Passage given
>> START

Re: [PATCH]Tablesample Submission

Поиск
Список
Период
Сортировка
От Hitoshi Harada
Тема Re: [PATCH]Tablesample Submission
Дата
Msg-id CAP7QgmkMhjoUi3_RetR7nH4ZOm=B_M7BWdAkv5cf-rekYU5H0w@mail.gmail.com
обсуждение исходный текст
Ответ на Re: [PATCH]Tablesample Submission  (Qi Huang <huangqiyx@outlook.com>)
Ответы Re: [PATCH]Tablesample Submission  (Alvaro Herrera <alvherre@2ndquadrant.com>)
Re: [PATCH]Tablesample Submission  (Simon Riggs <simon@2ndQuadrant.com>)
Список pgsql-hackers
On Tue, Aug 21, 2012 at 8:08 AM, Qi Huang <huangqiyx@outlook.com> wrote:
>> Please add your patch here:
>>
>> https://commitfest.postgresql.org/action/commitfest_view/open
>>
>> --
>> Robert Haas
>> EnterpriseDB: http://www.enterprisedb.com
>> The Enterprise PostgreSQL Company
>
> Hi, Robert
>     I added it under "Miscellaneous".
>     https://commitfest.postgresql.org/action/patch_view?id=918
>
>

Patch does not apply cleanly against latest master.  outfuncs.c,
allpath.c and cost.h have rejected parts.  The make check failed in a
lot of cases up to 26 out of 133.  I didn't look into each issue but I
suggest rebasing on the latest master and making sure the regression
test passes.

Some of the patch don't follow our coding standard.  Please adjust
brace positions, for example.  For the header include list and
Makefile, place a new files in alphabetical order.

The patch doesn't include any documentation.  Consider add some doc
patch for such a big feature like this.

You should update kwlist.h for REPEATABLE but I'm not sure if
REPEATABLE should become a reserved keyword yet.

I don't see why you created T_TableSampleInfo.  TableSampleInfo looks
fine with a simple struct rather than a Node.

If we want to disable a cursor over a sampling table, we should check
it in the parser not the planner.  In the wiki page, one of the TODOs
says about cursor support, but how much difficult is it?  How does the
standard say?

>> END

Copy out the passage of the patch review from "Some of the" to "feature like this.", word for word.

Data extract

>> START

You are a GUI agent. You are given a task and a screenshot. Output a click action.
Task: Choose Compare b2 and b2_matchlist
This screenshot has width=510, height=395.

>> END

Result of this exercise
Some of the patch don't follow our coding standard.  Please adjust
brace positions, for example.  For the header include list and
Makefile, place a new files in alphabetical order.

The patch doesn't include any documentation.  Consider add some doc
patch for such a big feature like this.